6. The method according to claim 5, wherein the step (a) is a step of bringing a cyclin-dependent kinase 1 (CDK1) activity inhibitor into contact with the cell.
7. The method according to claim 5, wherein the step (b) is a step of bringing an Mdm2 protein inhibitor into contact with the cell.
8. The method according to claim 5, wherein the step (c) is a step of bringing a PLK1 activity inhibitor into contact with the cell.
9. A method for inducing cell death in a senescent cell, comprising:
inhibiting glutaminase activity in the senescent cell in vitro or in vivo.
10. The method according to claim 9, wherein the glutaminase is kidney-type glutaminase (KGA).
11. A method for preventing a disease that develops with aging, comprising:
administering a therapeutically-effective amount of an inhibitor for glutaminase to a patient in need thereof.
12. The method according to claim 11, wherein the glutaminase is kidney-type glutaminase (KGA).
13. The method according to claim 11, wherein the disease is atherosclerosis, osteoporosis, cataract, glaucoma, dementia, Parkinson's disease, lung fibrosis, chronic obstructive pulmonary disease, cancer, type 2 diabetes, chronic renal failure, cardiomegaly, liver cirrhosis, sarcopenia, or emaciation.

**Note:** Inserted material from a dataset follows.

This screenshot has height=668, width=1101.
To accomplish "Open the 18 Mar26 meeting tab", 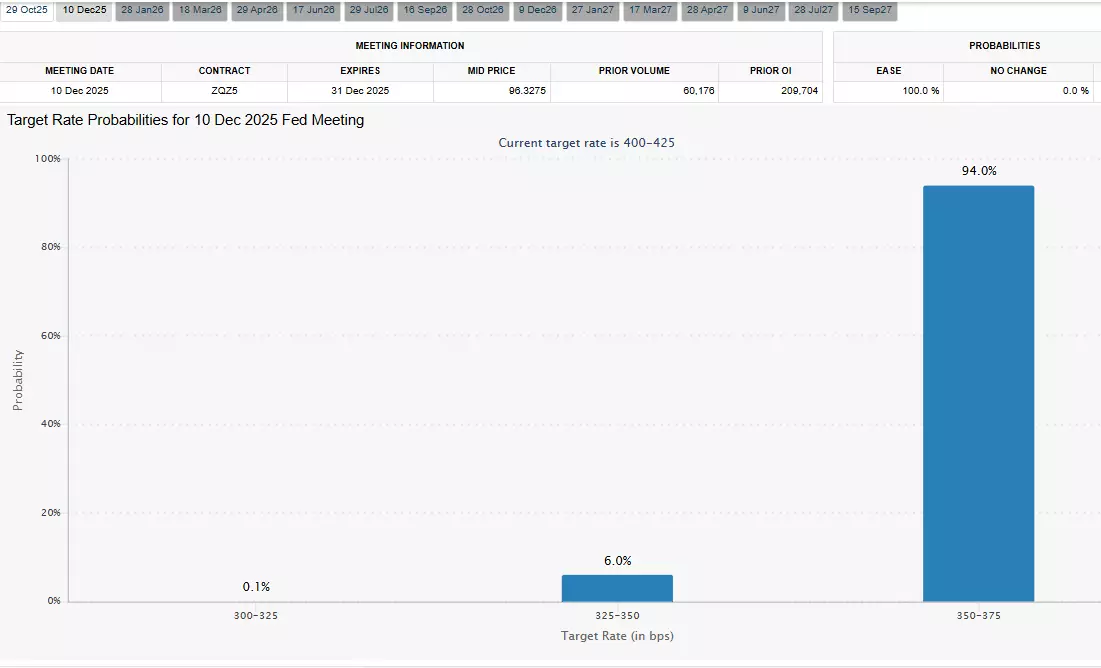I will [x=200, y=11].
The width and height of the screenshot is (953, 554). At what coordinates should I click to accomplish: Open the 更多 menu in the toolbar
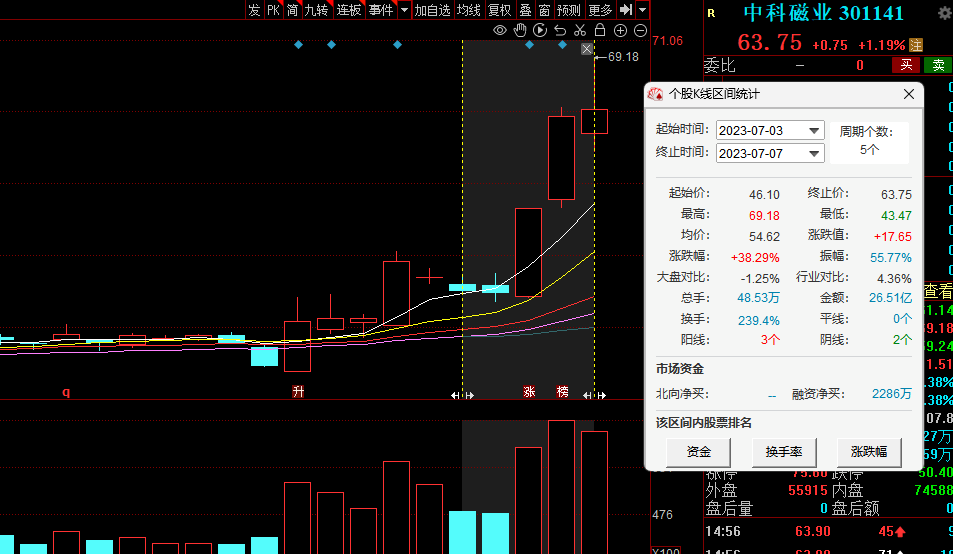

14. A method for treating a disease that develops with aging, comprising:
administering a therapeutically-effective amount of an inhibitor for glutaminase to a patient in need thereof.
15. The method according to claim 14, wherein the glutaminase is kidney-type glutaminase (KGA).
16. The method according to claim 14, wherein the disease is atherosclerosis, osteoporosis, cataract, glaucoma, dementia, Parkinson's disease, lung fibrosis, chronic obstructive pulmonary disease, cancer, type 2 diabetes, chronic renal failure, cardiomegaly, liver cirrhosis, sarcopenia, or emaciation.